Set-Based Value Function Characterization and Neural Approximation of Stabilization Domains for Input-Constrained Discrete-Time Systems

Abstract: Analyzing nonlinear systems with stabilizable controlled invariant sets (CISs) requires accurate estimation of their domains of stabilization (DOS) together with associated stabilizing controllers. Despite extensive research, estimating DOSs for general nonlinear systems remains challenging due to fundamental theoretical and computational limitations. In this paper, we propose a novel framework for estimating DOSs for controlled input-constrained discrete-time systems. The DOS is characterized via newly introduced value functions defined on metric spaces of compact sets. We establish the fundamental properties of these value functions and derive the associated Bellman-type (Zubov-type) functional equations. Building on this characterization, we develop a physics-informed neural network (NN) framework that learns the value functions by embedding the derived functional equations directly into the training process. The proposed methodology is demonstrated through two numerical examples, illustrating its ability to accurately estimate DOSs and synthesize stabilizing controllers from the learned value functions.

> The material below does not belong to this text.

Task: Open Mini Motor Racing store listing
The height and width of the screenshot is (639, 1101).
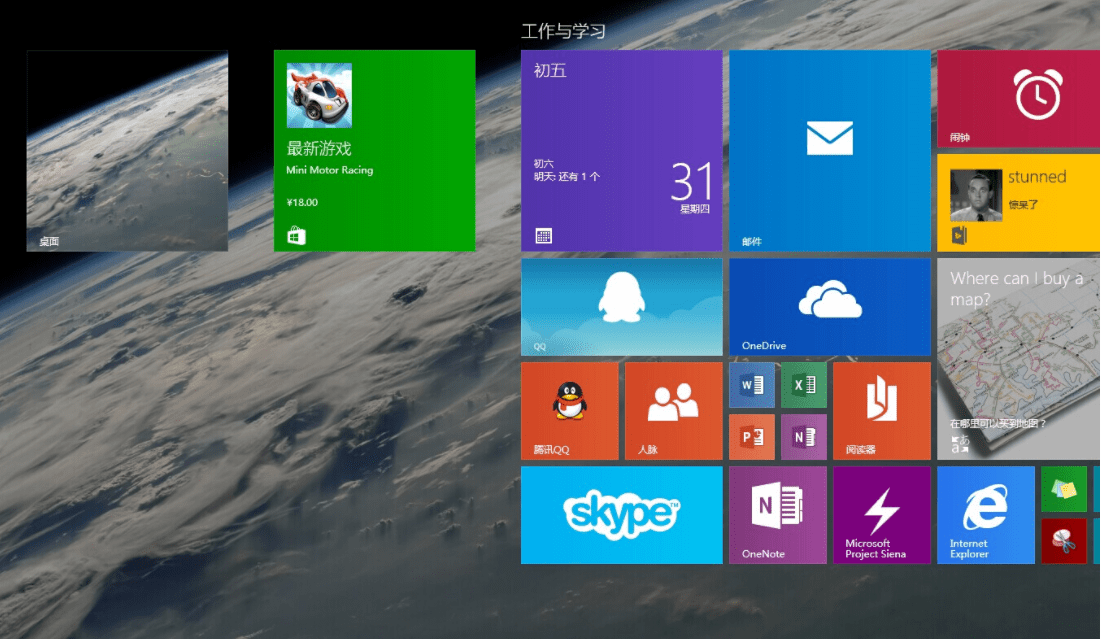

• The paper introduces a set-based value function method that solves Bellman-type functional equations for DOS estimation under input constraints.
• It leverages physics-informed neural networks to approximate the rescaled value function, yielding less conservative stability region estimates.
• Numerical results show robust convergence with enhanced stabilization domains compared to classical quadratic Lyapunov approaches.

Set-Based Value Function Characterization and Neural Approximation of Stabilization Domains for Input-Constrained Discrete-Time Systems

Introduction and Problem Statement

This work addresses the fundamental problem of estimating the Domain of Stabilization (DOS) and synthesizing stabilizing controllers for input-constrained, discrete-time, nonlinear systems. The DOS is defined as the set of all initial conditions that can be asymptotically driven to a prescribed controlled invariant set (CIS) under admissible input policies. While various classical and modern techniques—for example, Lyapunov-based methods, model predictive control, and recent neural approaches—offer practical tools for control synthesis, they often yield conservative DOS estimates. This conservatism is particularly acute under input constraints and in highly nonlinear settings, where standard Lyapunov or reachability approaches may substantially underestimate the true region of attraction.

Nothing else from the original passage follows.